The antecedent to UMBrella was Voyager, a system that hadn’t been updated in nearly two decades and whose limited functionality allowed users to search for only e-books, print books, and videos. Not only does UMBrella grant users open access to a vast range of resources—from peer-reviewed journals to newspaper archives that date back to 1684—but it also contains over 260 databases.
Teresa Maceira, who is the head of Reference and Outreach Instruction at Healey Library, called UMBrella a “game changer.”
“It changes the way we will be able to find resources that Healey owns,” said Maceira. “This is a platform that’s very fluid, that’s very flexible to your research needs.”

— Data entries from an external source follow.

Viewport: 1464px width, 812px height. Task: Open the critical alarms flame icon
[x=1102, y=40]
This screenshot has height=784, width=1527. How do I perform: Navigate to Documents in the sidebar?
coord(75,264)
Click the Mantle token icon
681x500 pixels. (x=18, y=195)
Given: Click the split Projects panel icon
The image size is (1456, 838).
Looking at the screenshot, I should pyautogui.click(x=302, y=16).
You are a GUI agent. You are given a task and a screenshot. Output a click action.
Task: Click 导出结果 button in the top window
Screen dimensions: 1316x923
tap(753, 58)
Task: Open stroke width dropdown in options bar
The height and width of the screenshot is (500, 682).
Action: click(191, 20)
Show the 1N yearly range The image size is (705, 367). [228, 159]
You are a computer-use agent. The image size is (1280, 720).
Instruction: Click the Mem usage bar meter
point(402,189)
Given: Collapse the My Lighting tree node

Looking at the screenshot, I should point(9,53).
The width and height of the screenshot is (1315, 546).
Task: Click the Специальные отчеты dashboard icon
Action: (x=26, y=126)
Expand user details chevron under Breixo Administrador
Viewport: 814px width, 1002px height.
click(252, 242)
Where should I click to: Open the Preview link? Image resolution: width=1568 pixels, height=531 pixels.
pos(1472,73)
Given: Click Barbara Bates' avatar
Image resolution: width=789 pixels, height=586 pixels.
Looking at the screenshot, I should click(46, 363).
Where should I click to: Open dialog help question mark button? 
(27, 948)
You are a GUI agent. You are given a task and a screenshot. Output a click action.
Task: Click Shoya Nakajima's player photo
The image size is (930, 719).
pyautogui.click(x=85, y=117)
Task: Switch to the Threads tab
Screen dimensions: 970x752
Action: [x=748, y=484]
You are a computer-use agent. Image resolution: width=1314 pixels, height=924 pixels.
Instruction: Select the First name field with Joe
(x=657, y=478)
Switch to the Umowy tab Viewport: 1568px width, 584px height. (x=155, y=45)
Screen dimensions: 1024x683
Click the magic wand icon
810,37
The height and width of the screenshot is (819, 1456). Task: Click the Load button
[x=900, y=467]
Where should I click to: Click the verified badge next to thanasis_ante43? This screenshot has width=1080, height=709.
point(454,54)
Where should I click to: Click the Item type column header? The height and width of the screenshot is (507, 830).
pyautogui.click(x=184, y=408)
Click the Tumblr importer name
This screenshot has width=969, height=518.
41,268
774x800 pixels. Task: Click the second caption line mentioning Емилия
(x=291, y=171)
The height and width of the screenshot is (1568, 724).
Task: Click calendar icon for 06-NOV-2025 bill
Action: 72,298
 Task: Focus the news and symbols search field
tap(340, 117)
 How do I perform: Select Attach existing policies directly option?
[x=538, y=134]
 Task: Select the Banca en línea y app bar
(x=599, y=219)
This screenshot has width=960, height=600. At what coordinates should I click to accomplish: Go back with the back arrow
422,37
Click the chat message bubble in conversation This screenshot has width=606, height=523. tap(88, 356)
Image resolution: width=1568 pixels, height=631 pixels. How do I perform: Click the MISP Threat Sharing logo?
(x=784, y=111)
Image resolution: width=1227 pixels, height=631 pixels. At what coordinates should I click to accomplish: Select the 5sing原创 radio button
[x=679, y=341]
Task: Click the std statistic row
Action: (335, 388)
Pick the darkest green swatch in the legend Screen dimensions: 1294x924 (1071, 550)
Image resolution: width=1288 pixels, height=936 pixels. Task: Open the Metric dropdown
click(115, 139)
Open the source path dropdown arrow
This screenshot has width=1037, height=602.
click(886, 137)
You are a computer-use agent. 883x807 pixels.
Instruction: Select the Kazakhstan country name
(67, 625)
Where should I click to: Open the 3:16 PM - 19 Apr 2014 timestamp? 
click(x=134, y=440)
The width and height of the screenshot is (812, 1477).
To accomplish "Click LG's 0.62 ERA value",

Students, faculty, and staff can locate physical, electronic, and digital resources through UMBrella’s single sign-on interface. They can then filter their search by term, keyword, or resource. UMBrella also features options to “tweak” results by subject, author, material type, availability, and other options. Users can then save and share their searches or create a citation for individual use.
Maceira acknowledged that, as a research tool, UMBrella is competing with information giants such as Google and Amazon. The main difference between Google Scholar and UMBrella, Maceira said, is that users don’t have to worry about paying fees to access sources such as newspapers and journals.
“In UMBrella, you’re behind that paywall. What you will find in UMBrella will be for free. You’re not going to be denied access to an article,” said Maceira.
The filter options on UMBrella are more robust as well.
“With Google, the presentation of your resources is manipulated by links, number of clicks, and advertising. If you go to UMBrella, you’re guaranteed peer-reviewed materials and scholarly resources,” said Maceira, adding that UMBrella also offers more obscure resources such as dissertations, open-access material, patents, and reference entries.
The Healey Library is currently holding workshops for those who would like to learn more about UMBrella. More than 60 people have already taken advantage of this opportunity, including student Rachel LaRusso, who attended the workshop on February 14.
“I decided to learn more about UMBrella because I’ll be doing a lot of research,” said LaRusso, who’s a graduate student in applied linguistics at the College of Liberal Arts. “If the system has changed since last semester, I want to know about it.”